Stored items:
------------

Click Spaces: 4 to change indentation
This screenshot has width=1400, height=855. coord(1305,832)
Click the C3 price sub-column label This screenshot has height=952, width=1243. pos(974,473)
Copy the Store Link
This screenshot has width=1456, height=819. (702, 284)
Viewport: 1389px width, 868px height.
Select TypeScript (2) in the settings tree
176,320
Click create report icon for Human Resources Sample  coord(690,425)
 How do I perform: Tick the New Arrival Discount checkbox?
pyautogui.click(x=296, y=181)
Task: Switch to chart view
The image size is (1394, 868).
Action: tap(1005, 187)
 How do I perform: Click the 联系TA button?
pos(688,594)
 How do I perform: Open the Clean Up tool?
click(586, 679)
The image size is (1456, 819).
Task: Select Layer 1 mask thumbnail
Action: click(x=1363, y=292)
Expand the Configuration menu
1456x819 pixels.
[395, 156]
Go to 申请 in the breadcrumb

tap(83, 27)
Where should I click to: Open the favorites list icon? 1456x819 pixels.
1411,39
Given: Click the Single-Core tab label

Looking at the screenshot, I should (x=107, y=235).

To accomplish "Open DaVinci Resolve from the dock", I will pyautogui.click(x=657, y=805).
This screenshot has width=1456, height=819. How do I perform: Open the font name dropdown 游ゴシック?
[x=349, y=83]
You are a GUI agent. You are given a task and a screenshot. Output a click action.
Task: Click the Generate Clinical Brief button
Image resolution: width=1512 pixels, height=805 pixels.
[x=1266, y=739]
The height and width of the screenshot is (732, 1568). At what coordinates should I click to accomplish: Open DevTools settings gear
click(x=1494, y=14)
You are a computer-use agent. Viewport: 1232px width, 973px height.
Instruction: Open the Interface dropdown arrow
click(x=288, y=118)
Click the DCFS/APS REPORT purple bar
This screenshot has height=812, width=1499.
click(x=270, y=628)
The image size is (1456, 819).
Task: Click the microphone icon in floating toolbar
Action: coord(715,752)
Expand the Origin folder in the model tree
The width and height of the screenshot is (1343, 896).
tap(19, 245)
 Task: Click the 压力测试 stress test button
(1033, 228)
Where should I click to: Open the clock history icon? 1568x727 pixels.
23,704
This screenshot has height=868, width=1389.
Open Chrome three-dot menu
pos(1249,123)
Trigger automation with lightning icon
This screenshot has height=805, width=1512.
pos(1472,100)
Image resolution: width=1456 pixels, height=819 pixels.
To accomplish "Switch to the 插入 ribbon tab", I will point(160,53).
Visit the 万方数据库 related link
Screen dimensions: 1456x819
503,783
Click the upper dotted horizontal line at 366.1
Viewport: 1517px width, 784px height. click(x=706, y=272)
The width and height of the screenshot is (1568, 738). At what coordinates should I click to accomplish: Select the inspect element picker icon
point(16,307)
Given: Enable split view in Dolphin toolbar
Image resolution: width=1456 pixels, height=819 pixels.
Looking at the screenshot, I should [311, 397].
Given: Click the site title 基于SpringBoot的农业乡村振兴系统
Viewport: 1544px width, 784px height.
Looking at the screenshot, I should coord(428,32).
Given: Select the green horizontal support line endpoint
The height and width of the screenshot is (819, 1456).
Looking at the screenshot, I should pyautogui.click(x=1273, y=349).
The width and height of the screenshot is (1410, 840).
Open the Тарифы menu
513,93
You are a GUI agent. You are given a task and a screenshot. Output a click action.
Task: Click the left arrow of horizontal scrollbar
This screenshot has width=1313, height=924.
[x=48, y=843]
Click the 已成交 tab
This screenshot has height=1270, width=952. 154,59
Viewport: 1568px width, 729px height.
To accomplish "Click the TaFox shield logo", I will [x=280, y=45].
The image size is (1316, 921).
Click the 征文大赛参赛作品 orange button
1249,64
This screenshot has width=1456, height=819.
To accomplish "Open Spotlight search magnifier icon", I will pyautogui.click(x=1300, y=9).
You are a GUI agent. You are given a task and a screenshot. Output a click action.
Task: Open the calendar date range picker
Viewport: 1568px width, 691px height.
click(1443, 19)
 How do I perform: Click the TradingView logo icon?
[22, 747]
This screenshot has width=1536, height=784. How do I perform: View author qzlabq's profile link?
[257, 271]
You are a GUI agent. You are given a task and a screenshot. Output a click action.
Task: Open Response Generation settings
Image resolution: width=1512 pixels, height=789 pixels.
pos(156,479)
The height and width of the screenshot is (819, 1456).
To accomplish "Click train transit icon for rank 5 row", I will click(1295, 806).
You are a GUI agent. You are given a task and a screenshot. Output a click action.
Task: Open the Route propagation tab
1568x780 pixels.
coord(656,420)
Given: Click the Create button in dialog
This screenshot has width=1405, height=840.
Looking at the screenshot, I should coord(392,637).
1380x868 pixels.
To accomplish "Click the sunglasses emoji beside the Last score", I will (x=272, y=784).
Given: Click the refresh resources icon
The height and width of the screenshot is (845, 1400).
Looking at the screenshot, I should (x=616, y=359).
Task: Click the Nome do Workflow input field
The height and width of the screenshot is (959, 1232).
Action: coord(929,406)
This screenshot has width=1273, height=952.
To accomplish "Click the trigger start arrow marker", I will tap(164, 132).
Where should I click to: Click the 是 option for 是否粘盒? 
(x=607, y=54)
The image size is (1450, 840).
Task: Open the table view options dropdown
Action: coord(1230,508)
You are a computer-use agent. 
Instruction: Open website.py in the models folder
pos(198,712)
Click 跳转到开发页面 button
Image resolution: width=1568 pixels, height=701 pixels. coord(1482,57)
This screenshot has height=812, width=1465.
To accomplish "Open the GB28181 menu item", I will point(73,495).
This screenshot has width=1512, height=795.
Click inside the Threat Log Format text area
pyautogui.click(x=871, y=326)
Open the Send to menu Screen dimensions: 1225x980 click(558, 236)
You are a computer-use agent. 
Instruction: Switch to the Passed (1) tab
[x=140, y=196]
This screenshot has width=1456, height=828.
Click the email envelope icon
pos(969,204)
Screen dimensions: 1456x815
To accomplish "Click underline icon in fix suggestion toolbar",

------------

**Work instructions**. From the entries above, pull out each line that includes "Expand".

**Answer to this exercise**.
Expand the Configuration menu
Expand the Origin folder in the model tree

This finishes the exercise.